Damit zählen „Undercover Tours“ oder „Reality Tours“ endgültig zum „normalen“ Programm Fernreisender. Aber was geht dabei mit diesen vor? „Unsere bisherigen Befragungen haben ergeben, dass viele ihr Bild von Armut stark korrigieren müssen“, sagt Fabian Frenzel. Beispielsweise zeigen sich die meisten Besucher von Dharavi überrascht, dass die Armen nicht untätig herumsitzen, sondern dass es einen mehr oder weniger geregelten Alltag gibt, dass Kinder zur Schule gehen und die meisten Erwachsenen irgendeinem Gewerbe nachgehen, Wäsche waschen, Fahrräder reparieren oder Gebrauchsgegenstände aus Recyclingmaterialien herstellen. Auf manchen Touren lernen die Touristen auch, dass Slum nicht gleich Slum ist: Manche Viertel haben bereits einen gewissen sozialen Aufstieg erlebt. „Den wenigsten Besuchern ist klar, dass Slums oft die erste Anlaufstelle für Landflüchtlinge sind, die in die Städte strömen, um Arbeit und Einkommen zu finden“, sagt Fabian Frenzel.

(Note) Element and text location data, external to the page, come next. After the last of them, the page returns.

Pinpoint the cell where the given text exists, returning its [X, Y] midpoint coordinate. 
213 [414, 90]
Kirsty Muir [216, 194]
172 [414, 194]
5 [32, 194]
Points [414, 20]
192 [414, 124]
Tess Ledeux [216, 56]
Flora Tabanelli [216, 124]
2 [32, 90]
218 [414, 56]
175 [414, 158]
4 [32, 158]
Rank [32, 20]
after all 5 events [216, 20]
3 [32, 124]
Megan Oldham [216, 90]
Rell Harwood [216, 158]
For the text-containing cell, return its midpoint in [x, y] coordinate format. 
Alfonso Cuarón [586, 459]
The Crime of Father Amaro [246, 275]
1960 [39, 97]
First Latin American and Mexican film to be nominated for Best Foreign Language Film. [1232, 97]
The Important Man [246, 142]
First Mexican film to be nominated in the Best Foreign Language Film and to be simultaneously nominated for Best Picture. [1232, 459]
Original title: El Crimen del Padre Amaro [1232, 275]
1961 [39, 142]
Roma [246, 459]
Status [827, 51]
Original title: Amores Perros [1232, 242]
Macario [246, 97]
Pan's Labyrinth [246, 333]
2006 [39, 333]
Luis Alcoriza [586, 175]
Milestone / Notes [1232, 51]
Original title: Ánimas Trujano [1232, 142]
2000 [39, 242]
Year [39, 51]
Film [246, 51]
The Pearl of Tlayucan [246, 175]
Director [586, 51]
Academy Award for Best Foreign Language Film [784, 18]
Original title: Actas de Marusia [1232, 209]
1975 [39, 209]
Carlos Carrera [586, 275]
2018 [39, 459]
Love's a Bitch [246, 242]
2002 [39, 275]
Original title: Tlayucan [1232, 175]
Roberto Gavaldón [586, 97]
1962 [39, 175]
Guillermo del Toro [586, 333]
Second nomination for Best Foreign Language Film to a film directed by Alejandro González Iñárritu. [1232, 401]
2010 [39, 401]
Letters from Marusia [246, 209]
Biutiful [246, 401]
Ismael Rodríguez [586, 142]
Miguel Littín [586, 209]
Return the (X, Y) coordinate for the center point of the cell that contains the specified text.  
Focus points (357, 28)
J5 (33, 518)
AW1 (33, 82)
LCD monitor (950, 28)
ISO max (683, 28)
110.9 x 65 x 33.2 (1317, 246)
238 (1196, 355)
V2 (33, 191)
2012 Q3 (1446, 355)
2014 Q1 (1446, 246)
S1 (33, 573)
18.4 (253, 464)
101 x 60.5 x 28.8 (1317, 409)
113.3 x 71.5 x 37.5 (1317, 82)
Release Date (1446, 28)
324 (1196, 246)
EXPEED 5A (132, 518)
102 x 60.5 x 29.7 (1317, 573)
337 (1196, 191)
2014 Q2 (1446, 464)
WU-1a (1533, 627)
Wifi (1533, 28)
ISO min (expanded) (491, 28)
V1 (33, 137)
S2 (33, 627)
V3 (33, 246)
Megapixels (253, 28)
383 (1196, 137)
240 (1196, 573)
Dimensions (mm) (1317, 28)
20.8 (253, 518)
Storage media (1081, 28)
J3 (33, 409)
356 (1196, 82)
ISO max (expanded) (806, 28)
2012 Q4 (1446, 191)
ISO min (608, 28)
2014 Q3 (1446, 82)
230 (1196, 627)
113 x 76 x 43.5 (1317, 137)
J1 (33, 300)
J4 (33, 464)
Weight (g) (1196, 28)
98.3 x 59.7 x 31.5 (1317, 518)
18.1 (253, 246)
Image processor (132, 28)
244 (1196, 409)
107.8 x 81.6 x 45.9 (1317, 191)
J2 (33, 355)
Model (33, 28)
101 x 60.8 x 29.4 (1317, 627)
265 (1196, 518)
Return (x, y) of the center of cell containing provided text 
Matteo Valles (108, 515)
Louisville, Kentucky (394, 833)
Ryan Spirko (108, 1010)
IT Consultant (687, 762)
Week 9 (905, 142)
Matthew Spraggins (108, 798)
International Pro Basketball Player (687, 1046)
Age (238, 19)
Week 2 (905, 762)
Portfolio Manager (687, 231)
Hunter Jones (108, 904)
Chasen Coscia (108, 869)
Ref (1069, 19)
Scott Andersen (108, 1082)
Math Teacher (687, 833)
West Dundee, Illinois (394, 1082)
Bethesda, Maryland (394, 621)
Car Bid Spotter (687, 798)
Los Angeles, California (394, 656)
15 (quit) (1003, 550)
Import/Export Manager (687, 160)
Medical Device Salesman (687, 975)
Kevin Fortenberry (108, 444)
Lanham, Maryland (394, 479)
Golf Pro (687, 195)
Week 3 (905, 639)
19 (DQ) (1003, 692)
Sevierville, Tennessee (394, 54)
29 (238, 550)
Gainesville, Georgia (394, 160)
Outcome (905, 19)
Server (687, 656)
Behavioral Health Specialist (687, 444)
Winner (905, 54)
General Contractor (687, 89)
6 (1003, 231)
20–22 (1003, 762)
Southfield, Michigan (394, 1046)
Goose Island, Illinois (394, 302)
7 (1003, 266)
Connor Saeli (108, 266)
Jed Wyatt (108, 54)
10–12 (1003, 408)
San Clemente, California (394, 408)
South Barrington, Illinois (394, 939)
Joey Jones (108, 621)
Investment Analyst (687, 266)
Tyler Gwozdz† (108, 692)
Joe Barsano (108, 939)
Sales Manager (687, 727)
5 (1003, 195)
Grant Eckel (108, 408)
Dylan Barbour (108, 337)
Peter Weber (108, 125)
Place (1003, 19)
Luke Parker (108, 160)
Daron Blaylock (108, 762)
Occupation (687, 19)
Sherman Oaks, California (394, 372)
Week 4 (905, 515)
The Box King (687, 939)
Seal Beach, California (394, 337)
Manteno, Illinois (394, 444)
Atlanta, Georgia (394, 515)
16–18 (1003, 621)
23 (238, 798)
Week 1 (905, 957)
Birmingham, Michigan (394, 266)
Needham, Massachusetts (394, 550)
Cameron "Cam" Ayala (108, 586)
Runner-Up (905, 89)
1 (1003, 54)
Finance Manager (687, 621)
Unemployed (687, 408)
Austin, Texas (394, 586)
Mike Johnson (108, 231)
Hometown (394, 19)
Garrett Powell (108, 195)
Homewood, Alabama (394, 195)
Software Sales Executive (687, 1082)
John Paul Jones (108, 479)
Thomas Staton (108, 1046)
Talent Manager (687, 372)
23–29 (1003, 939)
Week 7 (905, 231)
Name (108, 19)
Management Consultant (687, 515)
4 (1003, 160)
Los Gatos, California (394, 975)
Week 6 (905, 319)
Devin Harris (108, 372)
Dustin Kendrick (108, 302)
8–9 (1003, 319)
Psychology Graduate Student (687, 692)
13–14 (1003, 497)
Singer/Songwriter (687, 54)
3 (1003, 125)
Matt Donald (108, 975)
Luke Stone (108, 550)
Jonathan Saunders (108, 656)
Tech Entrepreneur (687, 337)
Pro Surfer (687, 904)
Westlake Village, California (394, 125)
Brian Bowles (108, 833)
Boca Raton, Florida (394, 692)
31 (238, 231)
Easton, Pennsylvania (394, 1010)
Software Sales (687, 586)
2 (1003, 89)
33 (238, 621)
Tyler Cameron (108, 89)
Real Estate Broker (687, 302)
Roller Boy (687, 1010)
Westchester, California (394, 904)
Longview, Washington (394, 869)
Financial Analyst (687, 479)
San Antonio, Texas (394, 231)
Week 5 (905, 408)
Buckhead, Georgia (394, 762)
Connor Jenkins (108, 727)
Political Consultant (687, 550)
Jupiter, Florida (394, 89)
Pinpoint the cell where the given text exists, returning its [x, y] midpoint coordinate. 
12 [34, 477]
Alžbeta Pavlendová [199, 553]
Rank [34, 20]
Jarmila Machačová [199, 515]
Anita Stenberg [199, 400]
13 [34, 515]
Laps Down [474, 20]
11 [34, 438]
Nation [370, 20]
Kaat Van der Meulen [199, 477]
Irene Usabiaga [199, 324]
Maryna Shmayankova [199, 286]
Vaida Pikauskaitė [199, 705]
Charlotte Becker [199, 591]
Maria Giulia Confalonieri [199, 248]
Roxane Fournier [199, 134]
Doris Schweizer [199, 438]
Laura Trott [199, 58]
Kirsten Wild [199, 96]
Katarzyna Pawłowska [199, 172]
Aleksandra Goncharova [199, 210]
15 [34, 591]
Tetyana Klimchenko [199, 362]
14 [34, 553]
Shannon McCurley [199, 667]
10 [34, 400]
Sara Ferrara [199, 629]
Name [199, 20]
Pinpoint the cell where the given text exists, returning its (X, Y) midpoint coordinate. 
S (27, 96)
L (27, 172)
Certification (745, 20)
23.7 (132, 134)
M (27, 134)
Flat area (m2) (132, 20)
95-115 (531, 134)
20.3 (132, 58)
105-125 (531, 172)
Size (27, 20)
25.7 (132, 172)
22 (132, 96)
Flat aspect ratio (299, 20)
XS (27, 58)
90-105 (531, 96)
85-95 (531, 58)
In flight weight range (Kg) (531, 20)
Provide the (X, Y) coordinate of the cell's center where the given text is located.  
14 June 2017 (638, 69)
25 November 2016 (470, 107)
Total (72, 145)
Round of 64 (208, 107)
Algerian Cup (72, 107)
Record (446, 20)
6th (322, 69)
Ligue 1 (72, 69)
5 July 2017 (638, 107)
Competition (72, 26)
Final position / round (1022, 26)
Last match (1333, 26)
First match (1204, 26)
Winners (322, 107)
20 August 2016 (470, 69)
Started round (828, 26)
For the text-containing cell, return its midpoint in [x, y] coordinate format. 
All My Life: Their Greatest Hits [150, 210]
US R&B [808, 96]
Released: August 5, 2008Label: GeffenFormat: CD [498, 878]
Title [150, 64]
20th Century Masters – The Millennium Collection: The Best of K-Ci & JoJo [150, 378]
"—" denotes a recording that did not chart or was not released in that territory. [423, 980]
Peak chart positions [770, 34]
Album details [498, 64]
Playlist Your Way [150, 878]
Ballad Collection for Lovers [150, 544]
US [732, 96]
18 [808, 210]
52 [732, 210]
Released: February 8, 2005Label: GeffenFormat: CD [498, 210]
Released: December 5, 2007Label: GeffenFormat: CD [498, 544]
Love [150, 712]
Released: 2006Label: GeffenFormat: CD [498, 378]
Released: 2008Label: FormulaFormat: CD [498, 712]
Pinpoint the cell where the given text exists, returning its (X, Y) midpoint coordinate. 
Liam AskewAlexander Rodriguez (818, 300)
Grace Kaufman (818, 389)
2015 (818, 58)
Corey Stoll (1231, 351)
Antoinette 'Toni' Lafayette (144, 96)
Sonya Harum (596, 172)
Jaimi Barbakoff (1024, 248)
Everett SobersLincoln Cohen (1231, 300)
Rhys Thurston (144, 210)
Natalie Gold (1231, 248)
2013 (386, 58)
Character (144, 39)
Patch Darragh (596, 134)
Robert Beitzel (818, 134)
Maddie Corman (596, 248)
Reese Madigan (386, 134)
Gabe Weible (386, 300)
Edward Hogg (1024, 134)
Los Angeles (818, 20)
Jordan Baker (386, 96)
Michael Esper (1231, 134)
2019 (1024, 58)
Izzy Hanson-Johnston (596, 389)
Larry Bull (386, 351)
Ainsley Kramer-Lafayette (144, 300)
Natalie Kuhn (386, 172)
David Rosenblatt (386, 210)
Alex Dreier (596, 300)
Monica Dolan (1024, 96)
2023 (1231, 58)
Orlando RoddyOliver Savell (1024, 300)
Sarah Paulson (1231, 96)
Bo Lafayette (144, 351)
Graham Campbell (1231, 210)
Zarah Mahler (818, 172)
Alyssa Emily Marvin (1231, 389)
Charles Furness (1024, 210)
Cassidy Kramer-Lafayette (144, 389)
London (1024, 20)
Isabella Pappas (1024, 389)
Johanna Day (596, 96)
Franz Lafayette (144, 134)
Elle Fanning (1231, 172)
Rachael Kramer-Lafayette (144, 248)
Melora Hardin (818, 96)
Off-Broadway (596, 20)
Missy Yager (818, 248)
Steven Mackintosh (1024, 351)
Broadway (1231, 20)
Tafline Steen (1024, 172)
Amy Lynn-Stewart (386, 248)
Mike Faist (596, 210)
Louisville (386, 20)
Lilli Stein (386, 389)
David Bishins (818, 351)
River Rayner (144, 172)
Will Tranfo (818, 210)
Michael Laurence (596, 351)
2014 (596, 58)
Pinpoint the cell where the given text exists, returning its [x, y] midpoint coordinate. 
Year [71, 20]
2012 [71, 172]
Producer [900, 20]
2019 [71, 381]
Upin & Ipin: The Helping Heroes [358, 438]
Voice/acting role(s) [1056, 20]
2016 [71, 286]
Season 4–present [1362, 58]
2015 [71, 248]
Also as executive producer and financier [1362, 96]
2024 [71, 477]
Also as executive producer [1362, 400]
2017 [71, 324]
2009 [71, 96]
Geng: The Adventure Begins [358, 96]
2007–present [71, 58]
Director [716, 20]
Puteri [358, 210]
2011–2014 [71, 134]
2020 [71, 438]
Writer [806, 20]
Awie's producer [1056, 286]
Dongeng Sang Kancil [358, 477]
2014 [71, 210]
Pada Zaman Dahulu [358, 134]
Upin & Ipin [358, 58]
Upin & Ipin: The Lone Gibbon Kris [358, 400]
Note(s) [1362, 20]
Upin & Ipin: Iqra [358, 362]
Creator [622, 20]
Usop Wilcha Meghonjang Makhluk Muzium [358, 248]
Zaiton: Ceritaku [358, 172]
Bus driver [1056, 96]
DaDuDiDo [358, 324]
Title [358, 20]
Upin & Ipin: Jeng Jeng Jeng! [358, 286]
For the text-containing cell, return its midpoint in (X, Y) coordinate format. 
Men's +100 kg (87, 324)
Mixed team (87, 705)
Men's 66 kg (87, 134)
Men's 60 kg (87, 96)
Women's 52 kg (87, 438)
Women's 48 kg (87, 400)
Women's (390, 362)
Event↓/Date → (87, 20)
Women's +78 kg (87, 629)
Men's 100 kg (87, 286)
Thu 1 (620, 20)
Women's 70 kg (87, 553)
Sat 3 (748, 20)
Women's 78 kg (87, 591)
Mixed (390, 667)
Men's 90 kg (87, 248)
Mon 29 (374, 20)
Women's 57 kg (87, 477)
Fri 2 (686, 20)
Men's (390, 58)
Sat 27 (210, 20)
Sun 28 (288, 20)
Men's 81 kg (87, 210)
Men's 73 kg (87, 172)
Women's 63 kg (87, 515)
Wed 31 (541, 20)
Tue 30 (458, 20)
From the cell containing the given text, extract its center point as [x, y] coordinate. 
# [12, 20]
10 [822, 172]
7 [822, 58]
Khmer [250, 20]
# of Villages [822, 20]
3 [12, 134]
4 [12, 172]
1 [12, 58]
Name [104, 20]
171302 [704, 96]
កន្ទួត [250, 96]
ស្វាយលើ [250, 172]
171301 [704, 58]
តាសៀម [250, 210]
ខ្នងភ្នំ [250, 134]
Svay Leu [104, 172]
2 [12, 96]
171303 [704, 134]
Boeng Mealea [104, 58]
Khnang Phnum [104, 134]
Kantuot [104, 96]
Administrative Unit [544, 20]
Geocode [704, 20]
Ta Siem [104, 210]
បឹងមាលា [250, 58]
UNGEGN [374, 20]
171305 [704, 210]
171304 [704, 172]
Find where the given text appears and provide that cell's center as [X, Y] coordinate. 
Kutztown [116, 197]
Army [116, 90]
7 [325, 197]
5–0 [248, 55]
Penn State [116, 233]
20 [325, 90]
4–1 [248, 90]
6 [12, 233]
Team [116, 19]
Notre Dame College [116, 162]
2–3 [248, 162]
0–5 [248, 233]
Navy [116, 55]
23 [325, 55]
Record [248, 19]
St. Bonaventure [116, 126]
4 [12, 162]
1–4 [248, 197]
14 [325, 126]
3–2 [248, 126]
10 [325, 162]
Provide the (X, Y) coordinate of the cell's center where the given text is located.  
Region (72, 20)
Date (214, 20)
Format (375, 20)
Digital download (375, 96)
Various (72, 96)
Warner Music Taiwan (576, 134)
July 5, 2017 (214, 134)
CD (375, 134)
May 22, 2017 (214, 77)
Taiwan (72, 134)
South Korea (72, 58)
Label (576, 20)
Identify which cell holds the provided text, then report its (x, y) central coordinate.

Aber auch bei den Slumbewohnern sind Veränderungen festzustellen. Zunächst bei jenen, die Führungen organisieren, sei es, dass sie selbst die Initiative ergreifen oder aber die Anregungen erfahrener Touristen oder Nichtregierungsorganisationen aufnehmen: Die Guides müssen Sprachkenntnisse erwerben, sie lernen zu verstehen, was Touristen suchen und welche Preise sie dafür zu zahlen bereit sind. „Sie gewinnen also eine gewisse Mobilität“, fasst der Wissenschaftler zusammen. Manche halten über die sozialen Medien weiterhin Kontakt zu früheren Besuchern, und wenn politische oder Entwicklungsorganisationen im Spiel sind, werden einzelne sogar ins Ausland eingeladen.
Viele Hinweise sprechen dafür, dass der große Teile der Bevölkerung die Slumtouren als Anerkennung ihrer Existenz wertet. Beispielsweise, erzählt Frenzel, habe die Internet-Navigationsmaschine von Google die Favelas von Rio de Janeiro von ihren Karten gelöscht – auf Wunsch der brasilianischen Regierung, die diese als Schandfleck empfand. Die dortige Bevölkerung jedoch hatte durch das Interesse der Ausländer ein neues Selbstbewusstsein entwickelt und setzte sich dafür ein, wieder auf die Landkarte zu kommen. Inzwischen hat die Stadt Rio dafür gesorgt, die ausufernde Drogenkriminalität einzudämmen, und organisiert sogar ihrerseits Slumtouren.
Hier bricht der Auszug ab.